First up is Identity and Search in Social Networks by Watts, D.J.; Dodds, P.S.; Newman, M.E.J. from Science Vol 296, 2002. They create a formal model to describe social networks which predicts similar path-lengths as Travers and Milgram’s famous letter-writing experiments in the 1960s.

For those have haven’t heard, these experiments are where the term “six degrees of separation” come from. The two scientists randomly chose residents in Nebraska and Massachusetts to send a letter to a target person in Boston, and, if they didn’t know the person directly they were to mail it to the person they thought might know them with the same instructions.

They found that the average length of the chain from random sender to target was about 6 (and, as an aside, that the probability of termination at any point in the path was 0.25). Watts, Dodds, and Newman creates a tunable social network model that is able to predict the results of Travers and Milgram, but also resembles many real-world computer science problems.

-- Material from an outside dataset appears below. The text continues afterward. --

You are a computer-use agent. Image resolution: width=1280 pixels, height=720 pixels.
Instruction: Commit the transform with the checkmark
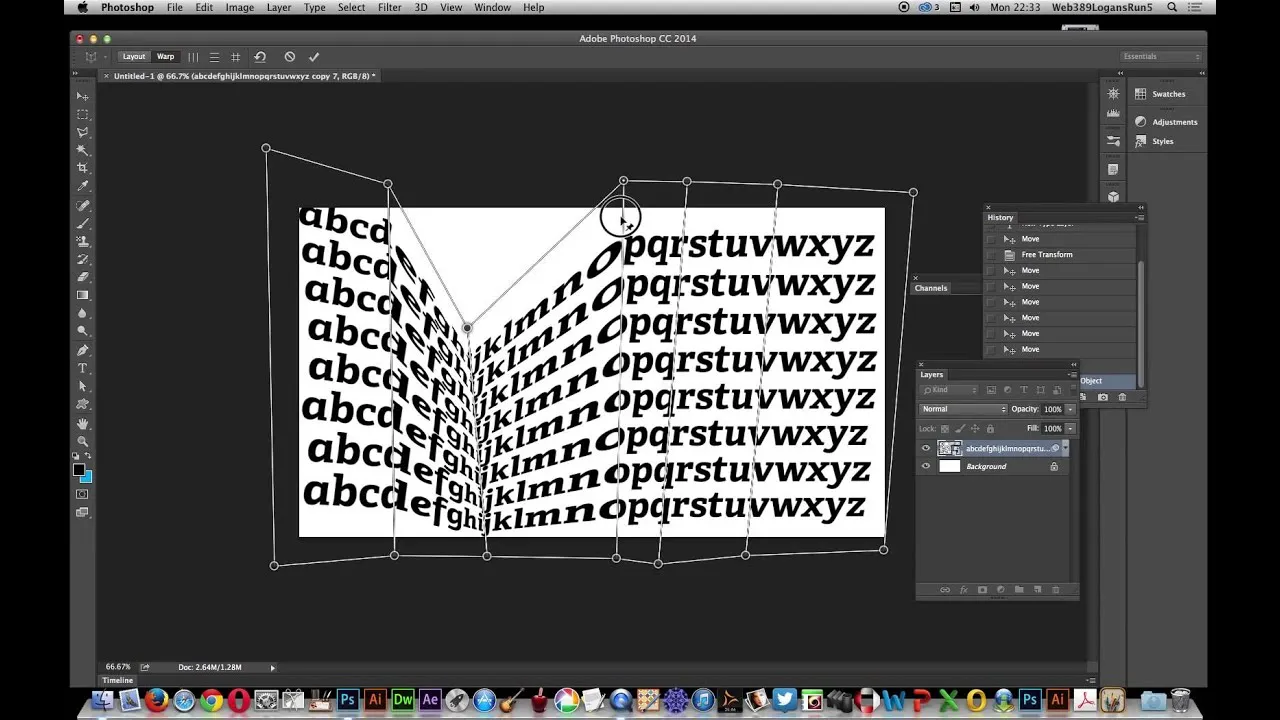313,57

The essence (read: oversimplification) of their model is that individuals are described by (1) connections to friends, and (2) a feature vector of traits, and (3) a tendency to interact with and make social decisions based on hierarchy, where hierarchy is expressed within the feature vector. Setting up the model as such, it stands to reason that an individual with only local information – that is, knowledge of their own feature vector and the feature vectors of their friends – would route a message to a target T to the friend whose feature vector best matches that of the target. Approaching the world hierarchically, such a friend is most likely to be in an overlapping social group to the target. They then test their model with a variety of different parameters, with a few interesting findings:

  • If H, the feature vector, is of too high a dimensionality, the path becomes a random walk. This matches real-world intuition: if we were unable to bucket our social network into groups, we would have trouble deciding which friend to turn to for a particular need.
  • Searchable networks (those for which senders can locate their targets with relatively short paths) tend to have a positive homophily parameter. Homophily, apparently, is the tendency of individuals to associate with like individuals, as opposed to dissimilar people. This also makes intuitive sense: if you can reliably predict what types of associations a friend has by that friend’s feature-vector, then you can make good guesses as to whether your friend is a good routing choice for a particular target.

And, perhaps most interestingly, when tuned to simulate the conditions of the Travers and Milgram experiments, the model predicts that the average path length between a randomly chosen source and target is 6.7 – right in line with the “six degrees of separation” we all recite. Takeaways: An interesting model both for its assumptions of how social networks can be formally characterized and how localized routing decisions work. Its routing algorithm produces paths of equal average length to observed human behavior.